Hub-and-Spoke Topology
This is the standard architecture for enterprise Azure environments. Instead of peering every VNet to every other VNet (which creates a “Spaghetti Network”), you use a Central Hub.
Why professionals use Hub-and-Spoke:
- Shared Services: Place your Firewall, VPN Gateway, and Domain Controllers in the Hub to save money and simplify management.
- Security: All traffic between Spokes (Spoke A to Spoke B) must pass through the Hub’s Firewall (“East-West” traffic filtering).
- No Transitivity: By default, Spoke A cannot talk to Spoke B. This provides excellent isolation for Dev/Test vs Production.
Troubleshooting: “My VM Can’t Talk to XXX”
Networking is the most common cause of deployment failures. Use this checklist to debug like a pro.
1. The NSG Check
- Inbound vs. Outbound: Did you allow port 80 Inbound? Great. Did you also allow port 80 Outbound from the source?
- Priority: Is there a higher priority rule (e.g., Priority 100 Deny All) blocking your rule (Priority 200 Allow HTTP)?

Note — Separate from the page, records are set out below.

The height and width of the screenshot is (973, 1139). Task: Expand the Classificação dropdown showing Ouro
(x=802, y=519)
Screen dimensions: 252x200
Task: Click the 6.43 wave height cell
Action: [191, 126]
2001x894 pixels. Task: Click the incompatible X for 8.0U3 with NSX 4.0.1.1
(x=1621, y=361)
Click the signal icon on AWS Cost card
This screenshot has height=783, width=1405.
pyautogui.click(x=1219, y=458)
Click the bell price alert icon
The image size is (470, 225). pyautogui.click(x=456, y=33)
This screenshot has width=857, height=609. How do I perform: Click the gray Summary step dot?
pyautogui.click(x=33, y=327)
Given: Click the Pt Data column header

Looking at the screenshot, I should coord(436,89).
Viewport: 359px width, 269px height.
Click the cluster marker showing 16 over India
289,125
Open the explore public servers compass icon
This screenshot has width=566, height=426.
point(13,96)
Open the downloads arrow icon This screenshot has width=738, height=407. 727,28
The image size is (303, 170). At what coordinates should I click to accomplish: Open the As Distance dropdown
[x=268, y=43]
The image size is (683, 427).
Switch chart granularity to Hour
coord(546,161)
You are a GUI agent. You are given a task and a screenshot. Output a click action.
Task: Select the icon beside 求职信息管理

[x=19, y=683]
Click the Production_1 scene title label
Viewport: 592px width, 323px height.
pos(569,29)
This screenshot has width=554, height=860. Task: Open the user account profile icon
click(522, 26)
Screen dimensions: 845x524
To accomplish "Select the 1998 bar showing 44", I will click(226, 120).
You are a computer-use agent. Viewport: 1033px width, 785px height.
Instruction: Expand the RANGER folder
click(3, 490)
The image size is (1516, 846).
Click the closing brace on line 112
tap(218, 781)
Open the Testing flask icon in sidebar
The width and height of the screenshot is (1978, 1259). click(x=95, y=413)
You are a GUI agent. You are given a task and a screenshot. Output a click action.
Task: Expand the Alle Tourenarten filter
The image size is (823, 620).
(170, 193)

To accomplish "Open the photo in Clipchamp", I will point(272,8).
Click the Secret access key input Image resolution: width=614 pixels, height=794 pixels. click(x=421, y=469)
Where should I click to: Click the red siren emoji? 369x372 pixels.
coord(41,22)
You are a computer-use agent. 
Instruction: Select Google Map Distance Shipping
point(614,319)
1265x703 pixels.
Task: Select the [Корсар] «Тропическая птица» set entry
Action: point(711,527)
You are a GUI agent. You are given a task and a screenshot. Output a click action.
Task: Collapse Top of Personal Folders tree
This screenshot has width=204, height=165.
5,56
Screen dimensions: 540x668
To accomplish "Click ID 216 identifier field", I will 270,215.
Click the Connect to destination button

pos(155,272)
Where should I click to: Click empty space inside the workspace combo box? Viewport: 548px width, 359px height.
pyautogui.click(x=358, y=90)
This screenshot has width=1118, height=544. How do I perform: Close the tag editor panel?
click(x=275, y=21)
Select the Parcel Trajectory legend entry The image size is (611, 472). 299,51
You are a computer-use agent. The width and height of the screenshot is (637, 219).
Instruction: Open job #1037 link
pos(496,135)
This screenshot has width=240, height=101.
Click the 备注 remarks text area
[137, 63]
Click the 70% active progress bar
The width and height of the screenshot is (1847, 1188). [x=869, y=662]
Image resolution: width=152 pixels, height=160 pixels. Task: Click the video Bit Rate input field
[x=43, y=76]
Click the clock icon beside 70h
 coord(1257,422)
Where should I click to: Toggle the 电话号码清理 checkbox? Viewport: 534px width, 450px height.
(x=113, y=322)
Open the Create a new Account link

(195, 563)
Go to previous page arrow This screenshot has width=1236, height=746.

- Effective Rules: Using the portal, go to the VM → Networking → Effective security rules. This shows the final result of ALL NSGs combined.
2. The Next Hop Check
- UDRs (User Defined Routes): Is there a routing table sending your traffic to a Firewall (NVA) that is dropping it?
- VNet Peering: Is the peering status
Connected? If it’s Initiated, you forgot to create the peering link on the other side.
- Transitivity: Are you trying to talk to Spoke B from Spoke A through a Hub? Remember, peering is NOT transitive. You need a device in the Hub to route the traffic.
3. The PaaS Connectivity Check
- NSG vs. Firewall: If using Service Endpoints, did you add the Subnet to the SQL/Storage firewall?
- Private DNS: If using Private Link, does
ping mystorage.blob.core.windows.net return a private IP or a public IP? If public, your DNS is broken.
[!TIP]
Pro Tool: Connection Troubleshoot
In Azure Network Watcher, use the “Connection Troubleshoot” tool. It will tell you exactly where the packet is being dropped—is it an NSG, a Route, or the OS firewall inside the VM?